Conclusion
These data all indicated that TBX3 was modulated by microRNA-143-3p and acted as a cancer promoter gene in bladder cancer progression via affecting tumor proliferation, migration, invasion, and EMT. Therefore, a microRNA-143-3p/TBX3 network might be an underlying target for bladder cancer.
Methods
Differentially expressed microRNAs in bladder cancer were provided by databases to find microRNA that may regulate TBX3. qRT-PCR was utilized to test levels of TBX3 mRNA and microRNA-143-3p. Their binding was verified with a dual-luciferase method.
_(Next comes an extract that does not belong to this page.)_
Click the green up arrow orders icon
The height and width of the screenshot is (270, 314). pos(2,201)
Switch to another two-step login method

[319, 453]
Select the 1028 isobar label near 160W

Malignant cell behaviors were examined by cell functional experiments. Levels of TBX3 protein and proteins pertinent to epithelial-mesenchymal transition (EMT) were tested by western blot.
Objective
To offer new insight for bladder cancer therapy through researching the microRNA-143-3p/TBX3 axis.
Results
TBX3 was highly expressed in bladder cancer cells. MicroRNA-143-3p presented the most conspicuously negative correlation with TBX3, and they had binding sites. Cell functional experiments proved that TBX3 facilitated bladder cancer cell functions and EMT. MicroRNA-143-3p was demonstrated to downregulate TBX3 expression. Rescue assay further illuminated that microRNA-143-3p repressed bladder cancer cell functions and EMT through downregulating TBX3 expression.